The three components of a habit, for better, for worse, are trigger, action and reward. The action portion is the most customizable. Your motivation doesn’t necessarily waver. You simply desire to be well. The last portion, the Reward, is impacted by your action, so it really doesn’t have room for customization. It’s just the result. The part you have the most control over is the part you need to enjoy the most. Are you going to enjoy every part of a workout routine? Probably not, but why not aim for a high level of satisfaction? If you don’t care for CrossFit, try a PT Fitness class. Try swimming, walking, cycling, jogging before committing to anything. Better yet, go beyond the traditional forms of exercise and try rock climbing, couples dancing, and self-defense. Remember active time with your family is a highly rewarding form of exercise. Playing a game of tag, wrestling with the kids or planning a trip to the park are great ways to combine your priorities. It’s more than reasonable to want to finish each session feeling good about how you spent your time. Surely, you’ve heard people say, “I had a great workout last night.” That could be – SHOULD be – you. There’s a saying about employment that goes, “Do something you love, and you’ll never work a day in your life.” The same logic is true for wellness. Find an activity that you truly enjoy, and you’ll never mourn your commitment to improving your health. You can stop saying that you have to go workout and start saying you get to go do something you love.

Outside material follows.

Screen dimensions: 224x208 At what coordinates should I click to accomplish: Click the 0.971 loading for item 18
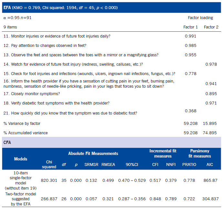point(211,103)
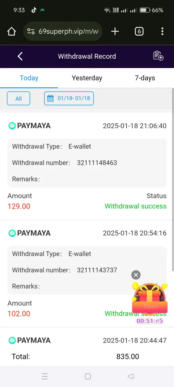Tap the calendar icon in date filter

(x=51, y=98)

I love mountain biking. A brisk ride through back trails energizes me more than most other activities. Sadly, Texas weather doesn’t always provide bike-friendly days. As such, I had to adjust. After a little trial and error, I discovered swimming. I found a similar sense of accomplishment and invigoration at the end of my last lap. Interestingly enough, while I was going to the gym to swim, I discovered racquetball. Playing a game against other athletes taps into my competitive nature. Swimming is a great solo activity, while racquetball allows me to be a little more social. By remaining open-minded, I moved on from cycling to discovering two new activities that truly excite me.

You may find the season of your life has caused you to make a switch. If your lifestyle has changed, rather than resenting the time away from your favorite activity, dedicate your efforts to finding something new. Get competitive, go solo, ask like-minded people what they do to stay healthy.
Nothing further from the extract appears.